Second Verse Same As The First

Second Verse Same As The First

by digby


Yesterday Mitch McConnell and John Kyl came out swinging with a classic Luntzian bizarroworld ploy, declaring that the financial reform bill institutionalizes Too Big To Fail and therefore the Republicans have no choice but to vote against it. It was a bold move, pretty much guaranteeing sputtering and shock on the other side as Senate Democrats reeled from the cognitive dissonance.

Here's the smarmy Judd Gregg laying out the parameters of the debate on MSNBC this morning:

Judd Gregg: There really isn't a lot of partisanship in this bill, it's just an issue of trying to get it right, making sure Too Big To Fail doesn't exist, making sure we have good derivatives language on the issue of consumer protection, language on how we move around the regulatory regimes here.And I honestly thought we were going to reach a consensus bill her. For reasons which I'm not entirely clear about it's blown up into one of these political debates where the substance of the debate is sort of overwhelmed by the language, which is very hyperbolized.[He's talking about Chris Dodd here, not Mitch mcConnell --- ed.]

MSNBC anchor: Well there's also huge disparity between that which Senator Dodd is saying and that which Senator McConnell is saying because the latter is saying that this bill will lead to endless bailouts of Wall Street. Is that true? This wouldn't end it?
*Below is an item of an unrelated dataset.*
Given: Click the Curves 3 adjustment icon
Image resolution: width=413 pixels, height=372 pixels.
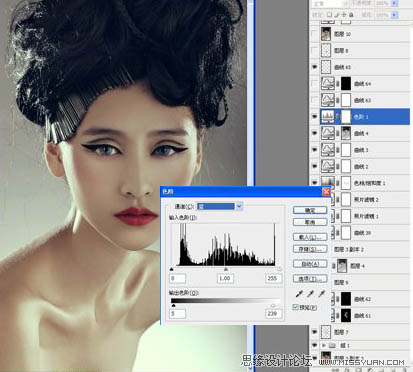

Gregg: Well the Dodd bill does have some problems on the issue of Too Big To fail in that it sets up a process where the treasury or the FDIC could keep alive a bank or a finacial institution which had gotten into significant financial trouble.Whereas the agreed to language which was supported by Republicans and a lot of Democrats, the Corker/Warner agreement, which wasn't included in the Dodd bill essentially required that any financial institution that got into trouble would have to go into a process of what amounted to bankruptcy and would not survive. And that's the course we should take, of course. We've got to end TBTF as a concept because it perverts the marketplace. It means that capital is not flowing pursuant to what they see as a risk, but what they see as a taxpayers coming in to support and that's not healthy for the economy.


This is utter nonsense and Gregg knows it. But he is playing an important role in the kabuki dance: "the broker:"
MSNBC anchor: So do you think there's room for compromise in the Senate on this?

Absolutely there is. The question is how do we get back to the table. I think Senator McConnell is absolutely right. He's saying, hey talk to us on this issue. If you're not going to talk to us then we're not going to support taking the bill across the floor and we'll use our capacity to stop the bill, but what we really want to do is sit down and reach agreement because these agreements should be very doable.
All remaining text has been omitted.